I have been reading webcomics regularly since late 2004. If I bothered to do a little digging, I could probably pinpoint the precise date. (But I'm not going to bother because it'd be too much and beside my point anyway.) The reason I know that is because it was Phil and Kaja Foglio's Girl Genius that got me reading webcomics.

I knew Phil's work from years earlier when he did the "What's New?" comic strip in the back of Dragon magazine in the 1980s. I didn't buy the magazine regularly, but that was consistently one of the highlights of every issue I read. His illustration style was delightfully energetic and he had a great sense of comic pacing. I stopped reading Dragon (or indeed paying attention to any role-playing games!) when I left for college, and Phil fell off my radar.

Cut to a decade later and I heard he and his wife were starting a new comic book called Girl Genius. I was immediately on board based on what I remembered about Phil's older work, and I was not disappointed. They were doing a lot of great things in the book, and I enjoyed it immensely for the next several years.

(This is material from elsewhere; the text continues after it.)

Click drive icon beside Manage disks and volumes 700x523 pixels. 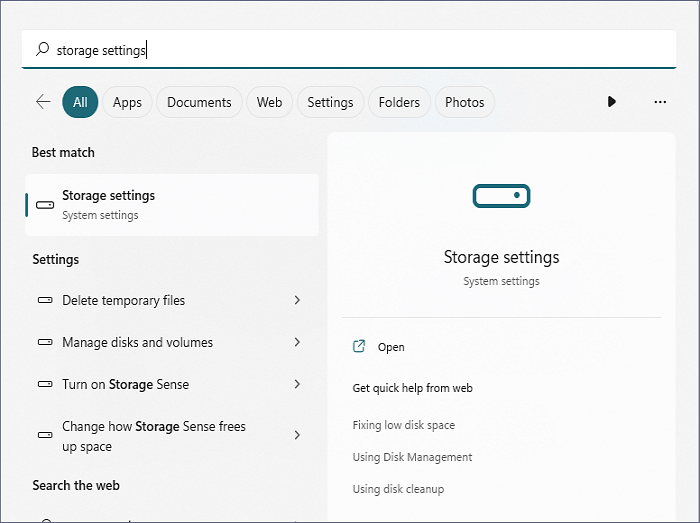click(45, 342)
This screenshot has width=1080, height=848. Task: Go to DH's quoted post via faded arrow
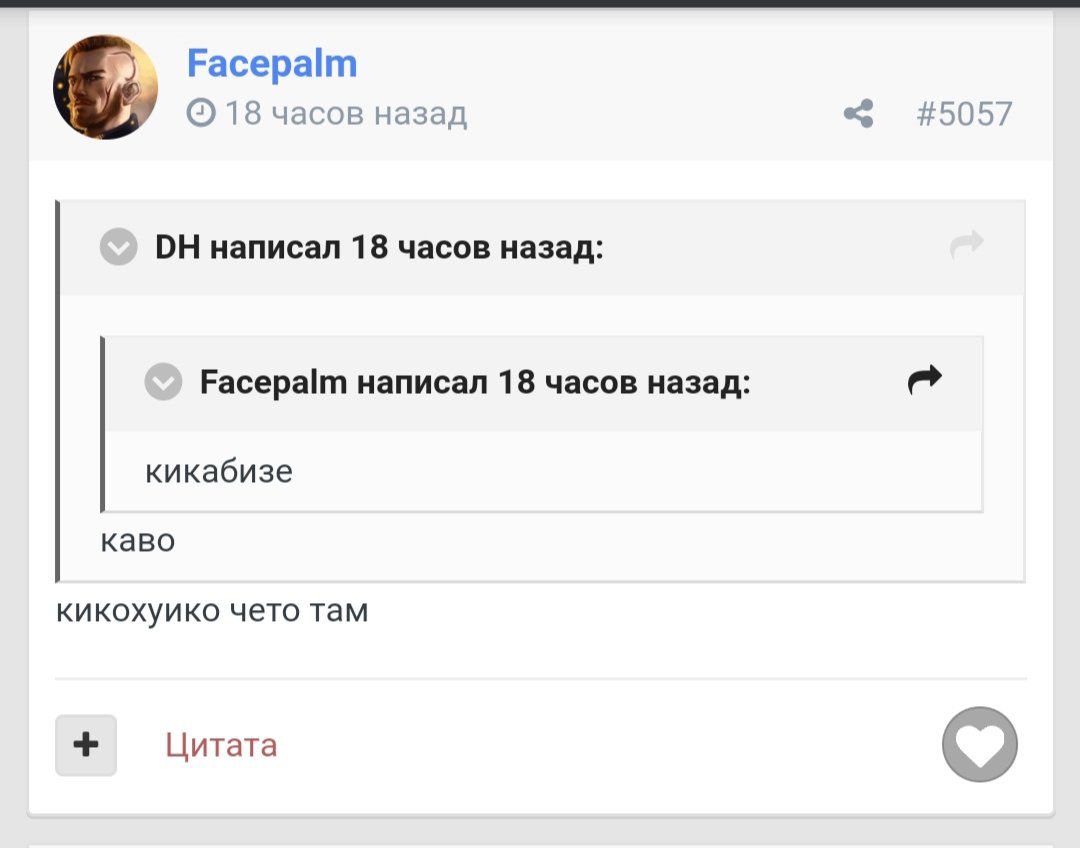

Somewhere around then, I had certainly become aware of webcomics. But I didn't care for reading them on the screen. Primarily because, at the time, I was unaware of feed readers or other methods of delivery. I was forced to go to each webcomic site individually and click through to wherever I dropped off last and then navigate through whatever clunky navigation was set up. (There were no good navigation standards developed at that point.) So even though the Foglios had moved to presenting their story online, I kept buying the print version. That is, until they stopped doing a print version with issue #13, and presented the material only online. I was enjoying it enough that I didn't want to miss out.

That's when I started doing some digging into better ways to read webcomics. Because I still wasn't down for this just-go-check-the-site-every-day bullcrap. I was already familiar with RSS, thanks to some work projects, but it was only after I "needed" to keep reading Girl Genius that I really began investigating feed readers and found something I liked. But once I did, that's when I started actively looking for more webcomics to read.

I recall thinking at the time that I was coming to the webcomics party exceptionally late. I mean, guys like Scott Kurtz, Jerry Holkins, and Mike Krahuli had been working for years at that point and they weren't even really the old guard. It already seemed like a crowded market, and I was thrilled when I could find the occasional webcomic that was JUST getting started. (Now that I think about it, I recall having similar feelings when I first discovered comics in general and came across a new series.)

That's what continues to catch me off guard today though. That over a decade ago, I was thinking I was late to webcomics and yet all this time later and we're just now starting to see mainstream comic news sites talk about them with anything approaching regularity.

In any event, it was my following creators in their transition from print to digital that really got me interested in webcomics. My journey followed theirs and, since I still read Girl Genius, I suppose it still does.